- _What is being asked_
Reproduce verbatim the part of the lines that opens with the line containing "Click the PCMark title bar app icon" and closes with the line containing "This screenshot has height=1266, width=1500.", both included.

- _Given records_
▼
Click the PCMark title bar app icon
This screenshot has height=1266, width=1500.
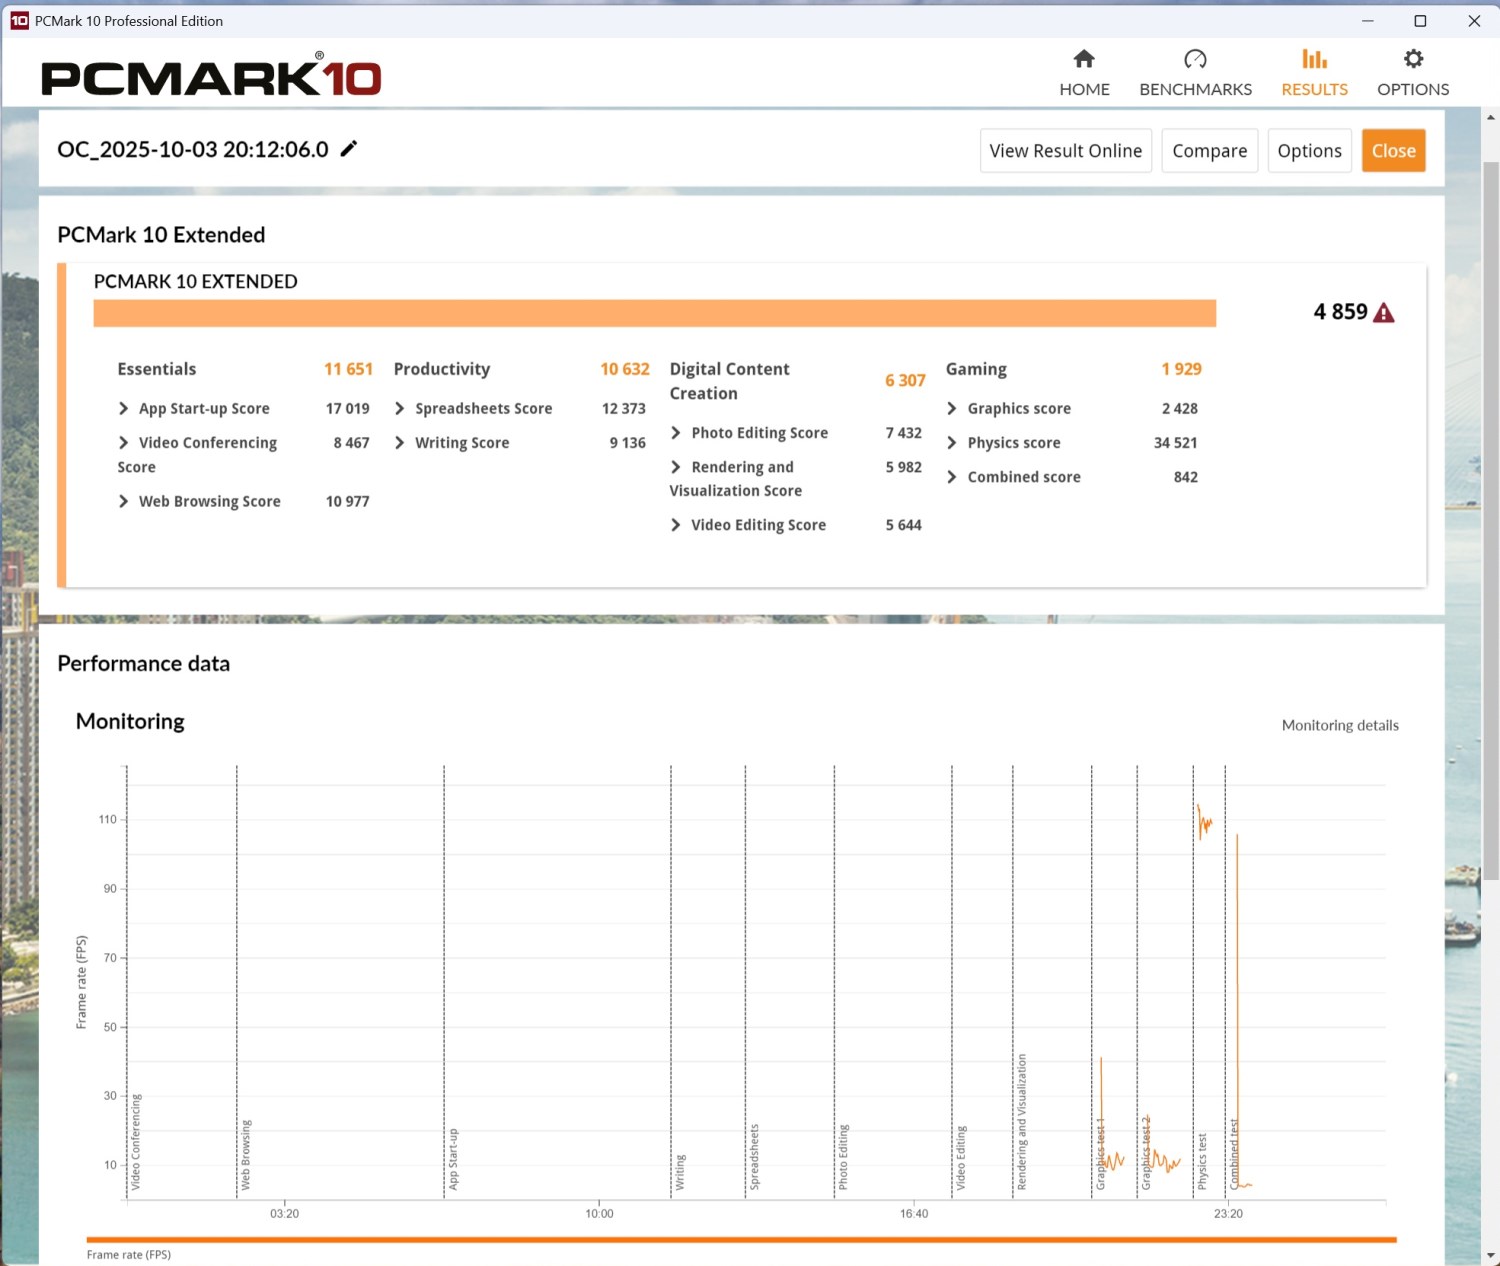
▲
▼
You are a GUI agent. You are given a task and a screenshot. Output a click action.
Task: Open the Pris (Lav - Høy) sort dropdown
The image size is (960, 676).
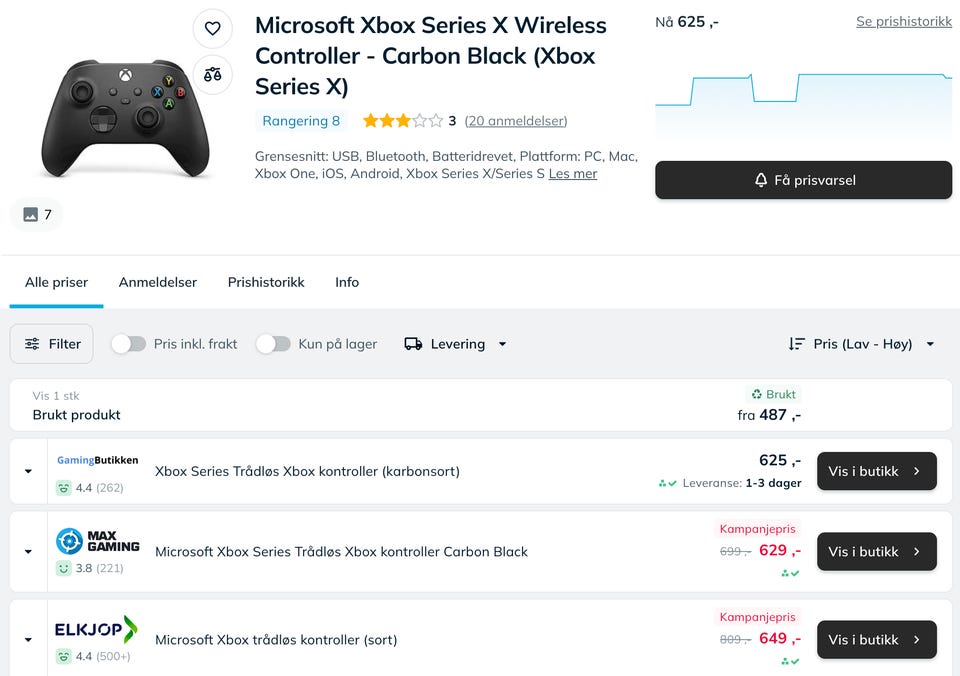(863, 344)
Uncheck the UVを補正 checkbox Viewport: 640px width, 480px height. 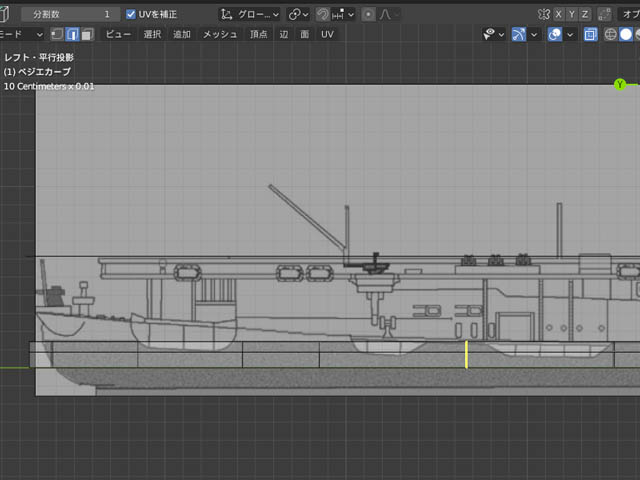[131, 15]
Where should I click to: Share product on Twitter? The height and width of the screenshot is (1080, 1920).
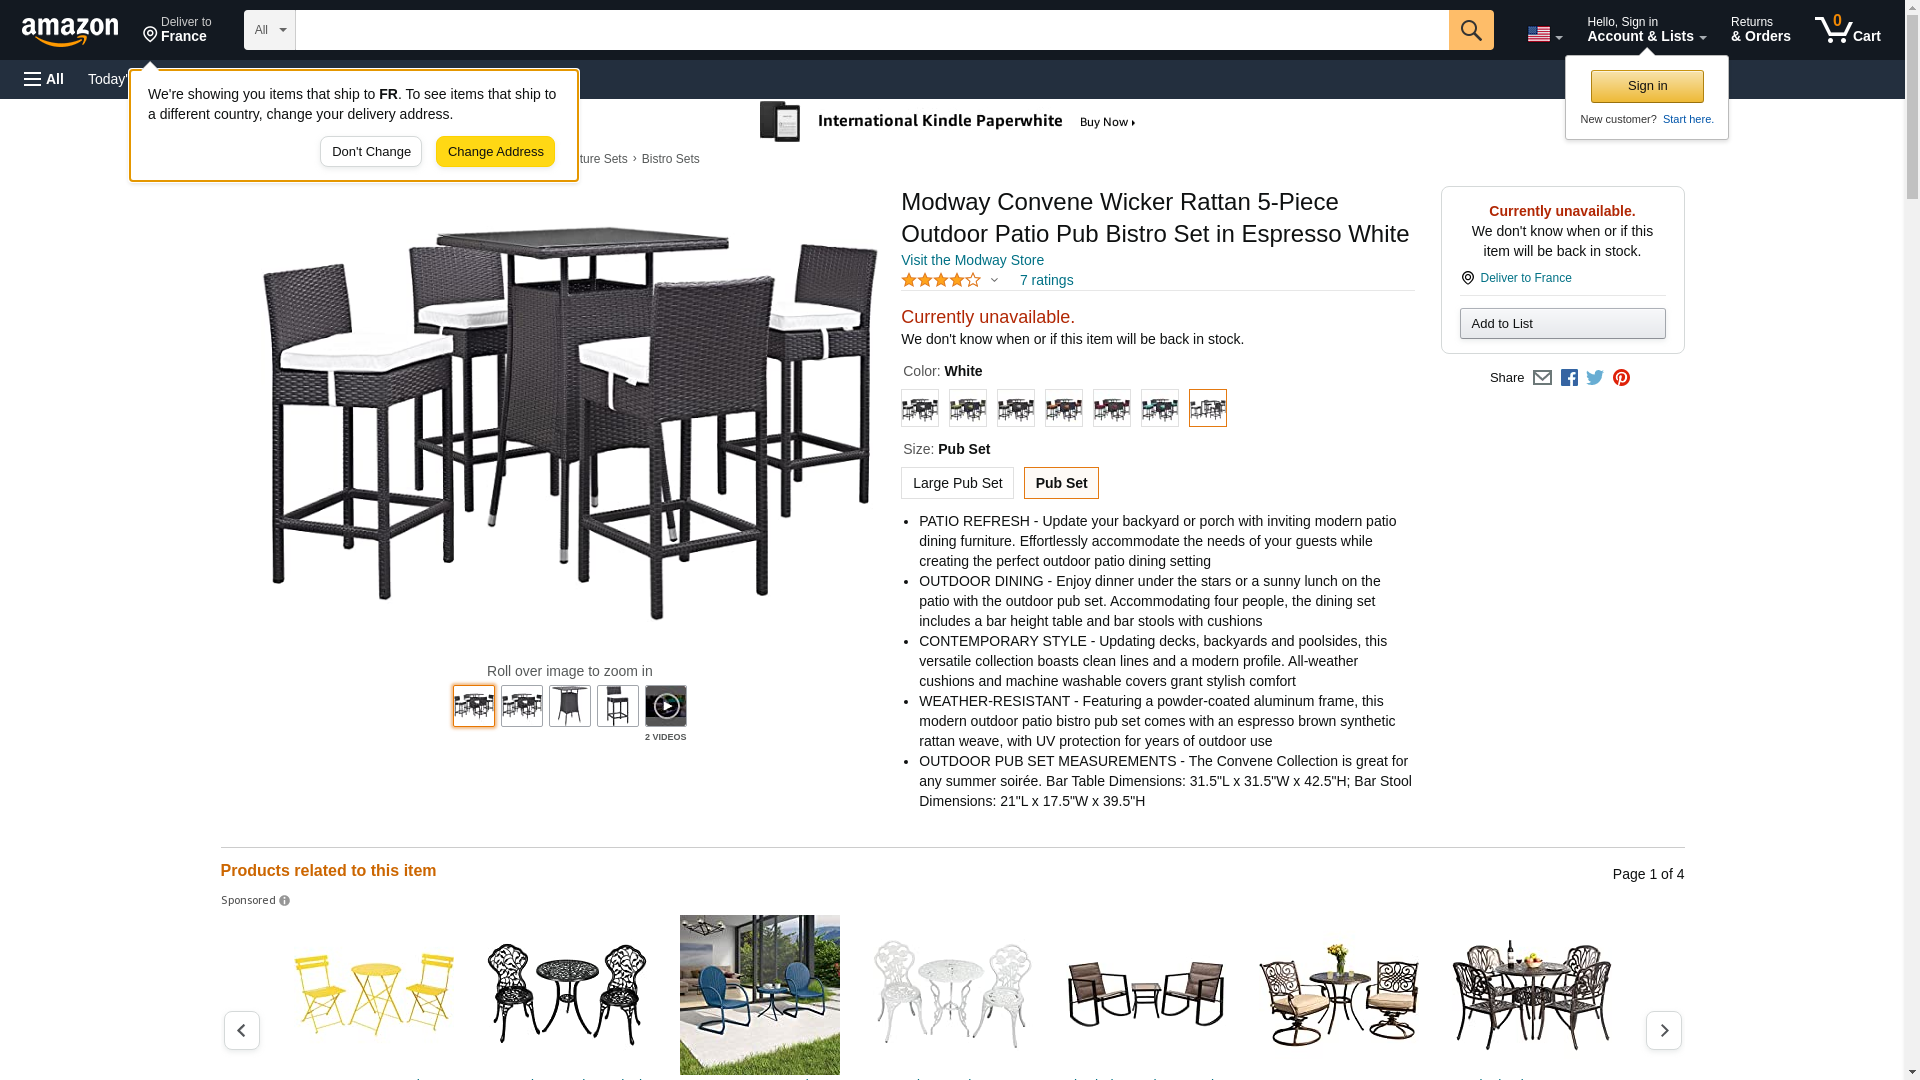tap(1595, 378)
▲
▼
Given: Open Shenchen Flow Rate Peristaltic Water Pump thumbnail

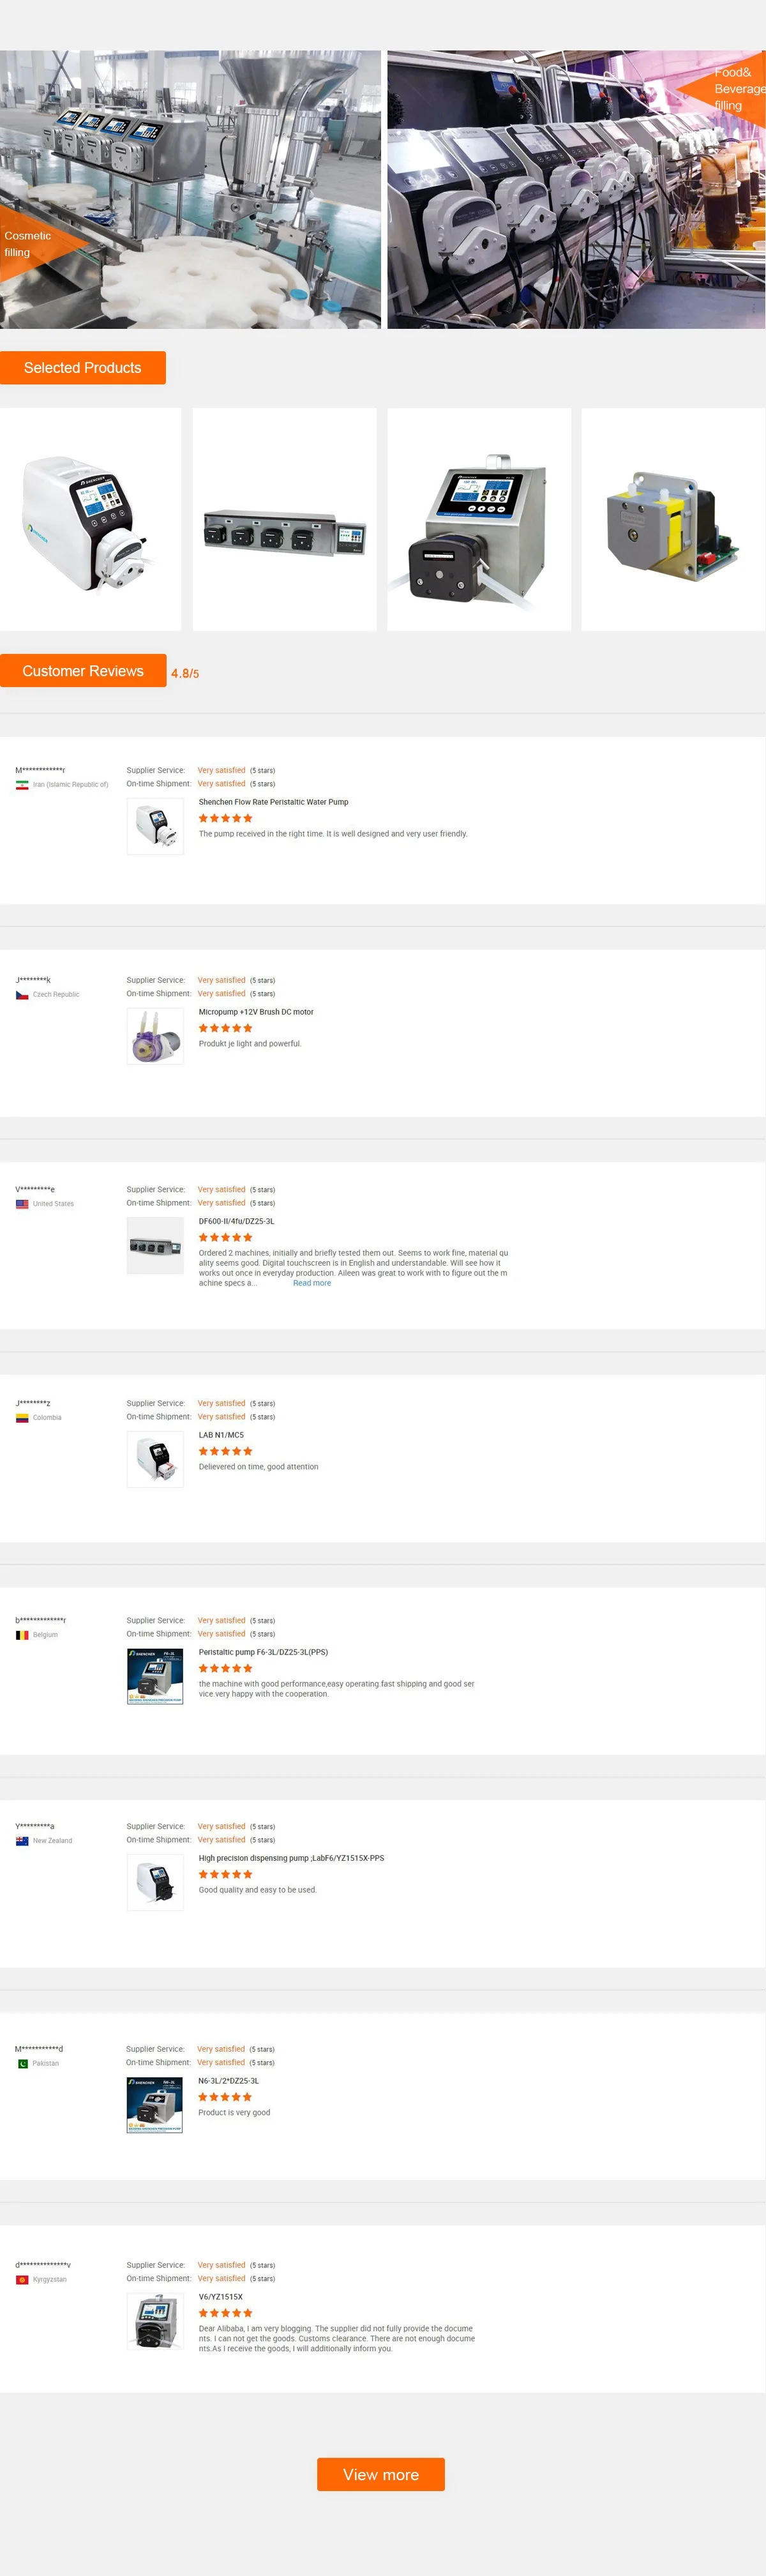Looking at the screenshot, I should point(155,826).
▲
- _Answer to this task_
Click the PCMark title bar app icon
This screenshot has height=1266, width=1500.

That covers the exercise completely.